3 Alternative Financing Options For a Small Business
Raising funds is almost always necessary when starting a new business, but it can be tricky. If you have a credit score below a given number, or lack a substantial business history, many financial institutions may deem you ineligible for a commercial loan. While this can be frustrating, it does not mean that your dreams are over. Fortunately, there are a number of alternative lending options that are worth considering in such a situation.
There are many types of asset-based loans, but all essentially function by lending against the value of a given “asset” — real estate, equipment, inventory, or something else. If you are having trouble securing a typical bank loan, consider whether you might borrow against an asset you own — property, for instance. Asset-based loans are often quick to access, and relatively flexible in spending restrictions.

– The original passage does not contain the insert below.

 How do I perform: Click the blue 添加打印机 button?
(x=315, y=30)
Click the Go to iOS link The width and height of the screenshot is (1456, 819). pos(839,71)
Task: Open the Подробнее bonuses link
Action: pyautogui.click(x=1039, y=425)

However, it is important to be cautious with any asset-based loan, because a default may lead to you losing something significant of value, which can be personally and financially devastating.
Crowdfunding is an increasingly popular means of funding new businesses. Under one method, a new business will attempt to solicit a large number of small donations from a wide pool of donors, in order to raise sufficient capital to cover a down payment, or other opening costs. This can be effective, community-oriented, and rewarding, but typically takes a wide social support network to be successful.

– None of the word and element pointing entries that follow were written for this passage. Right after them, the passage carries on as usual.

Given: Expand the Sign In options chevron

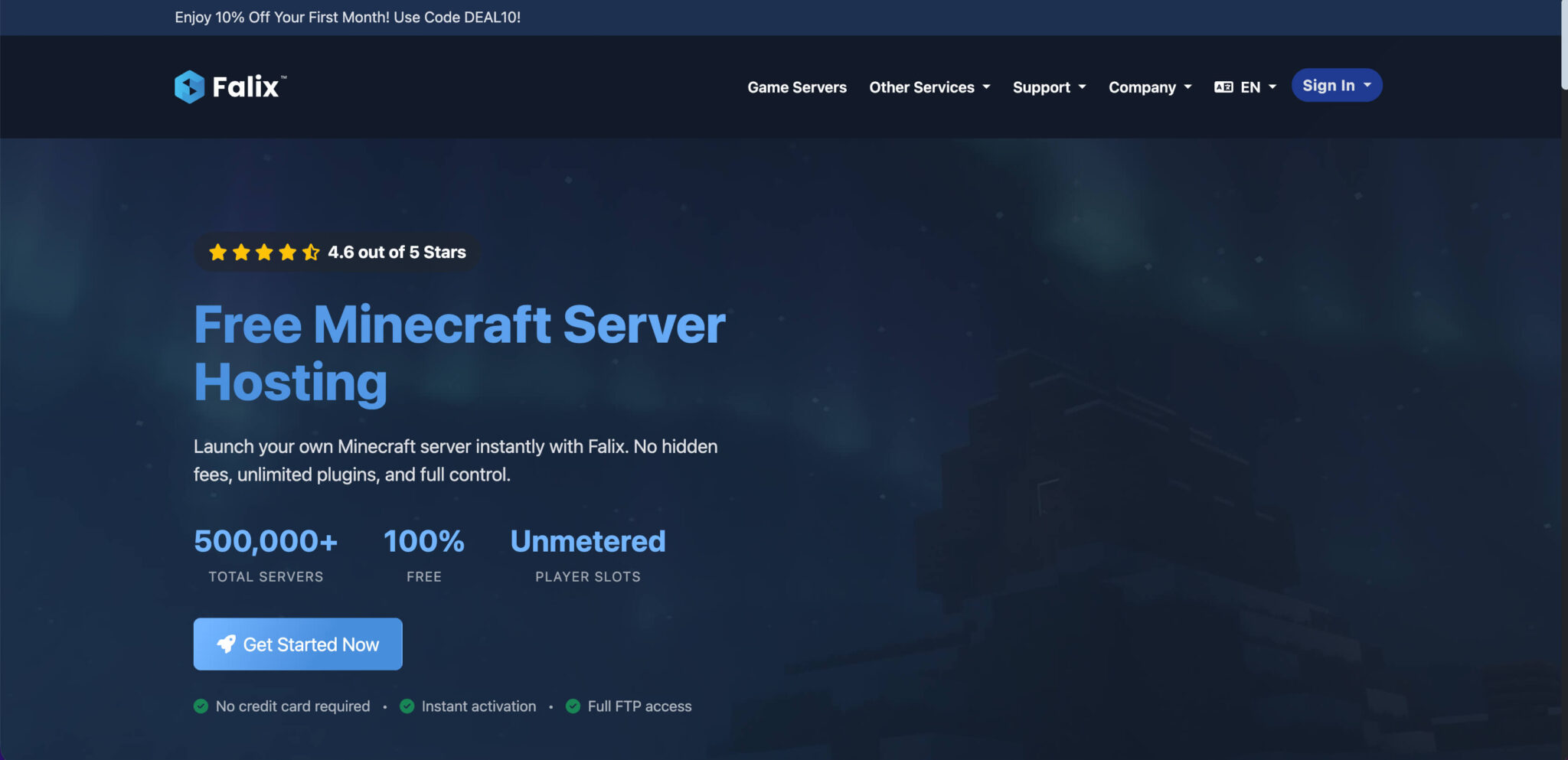Looking at the screenshot, I should click(1366, 85).
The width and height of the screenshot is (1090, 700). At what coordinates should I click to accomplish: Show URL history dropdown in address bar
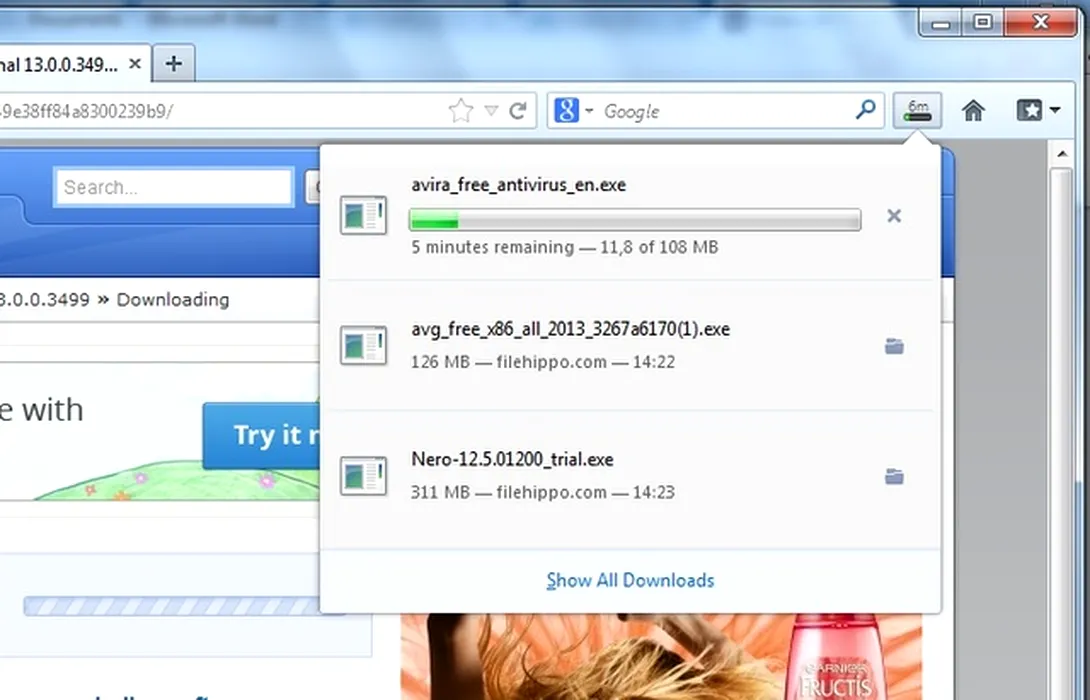(x=491, y=111)
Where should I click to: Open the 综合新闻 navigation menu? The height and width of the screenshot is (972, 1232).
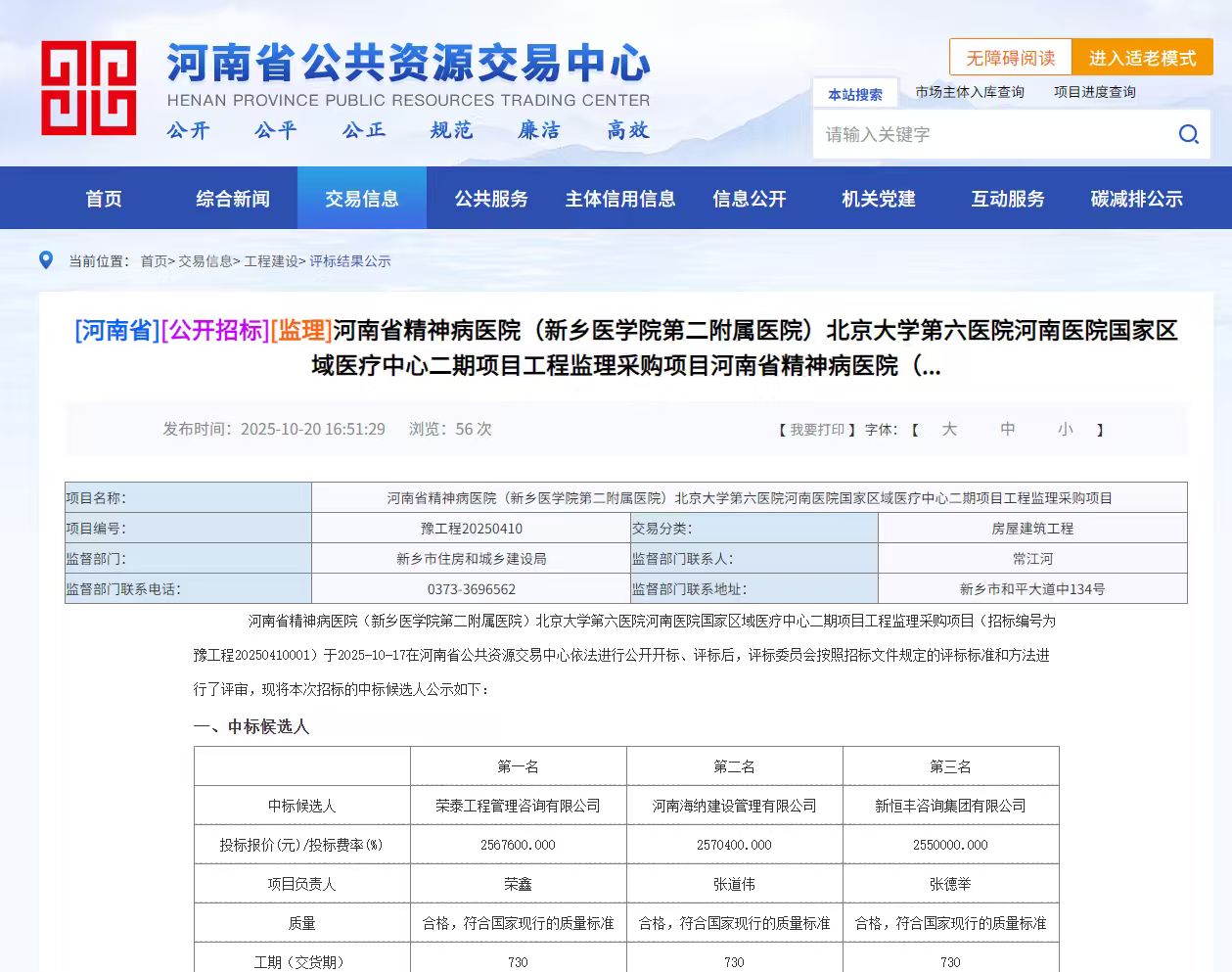pyautogui.click(x=232, y=199)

Another method of crowdfunding involves seeking larger donations from wealthy investors or investment groups. This typically involves a smaller number of donations, but may require giving up ownership equity in exchange for investment. Naturally, this only works if you’re comfortable giving up some level of control over your business.
A private loan is another common method of alternative lending. It is a general term, but often refers to a direct loan from a wealthy individual or group.

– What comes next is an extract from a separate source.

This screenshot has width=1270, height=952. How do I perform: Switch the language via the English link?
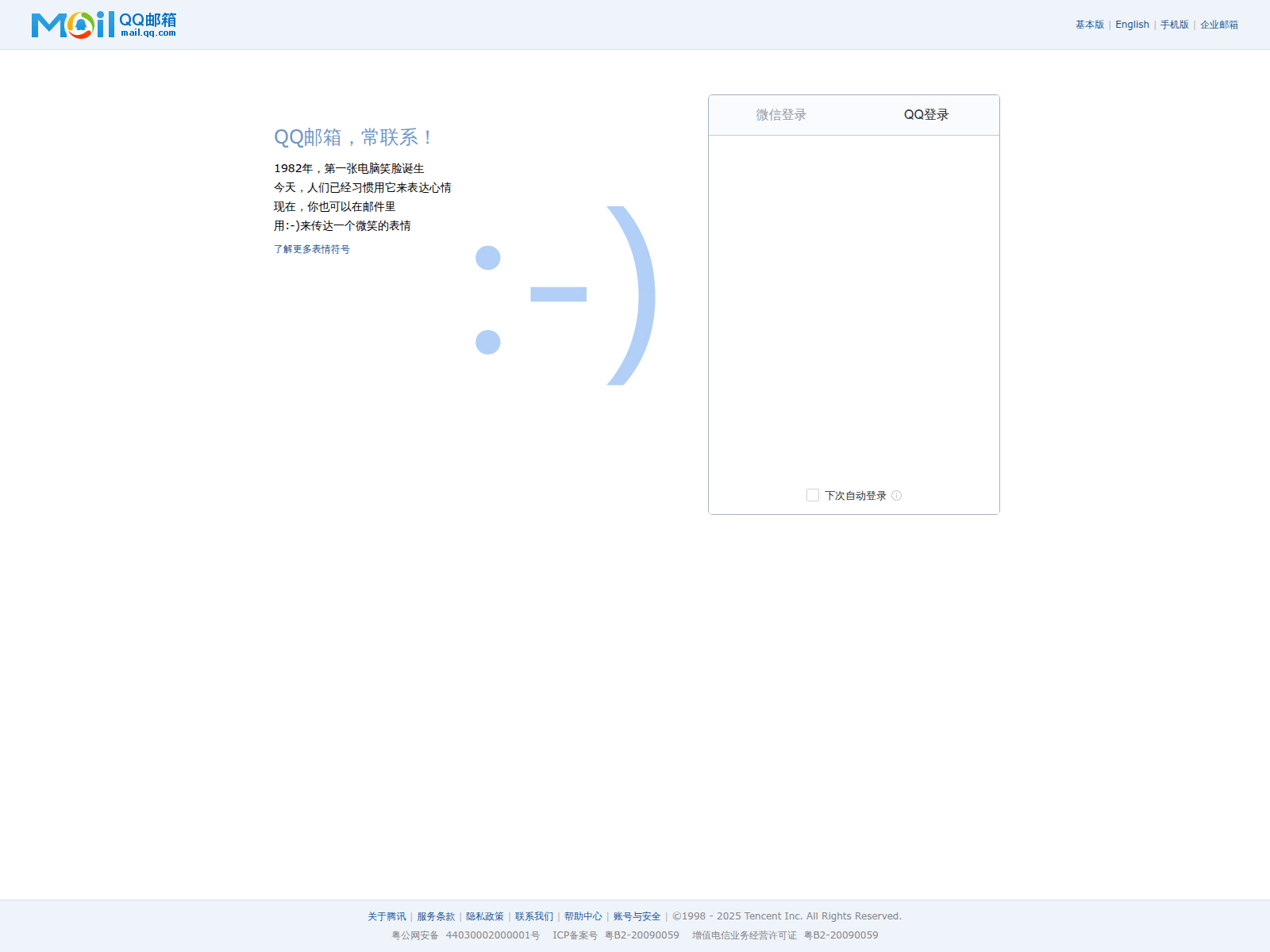[1132, 25]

Because a private loan is negotiated on an interpersonal basis, a strong personal relationship can sometimes lead to a good deal, with favorable terms and good interest rates. On the flipside, because you negotiate privately, your lender might insist on high rates in exchange for taking on risk.
These are only three alternative lending scenarios that may work when raising money for a business. If you are unable to secure a conventional loan, or want to broaden your options, it is worth looking into these and other alternative financing options.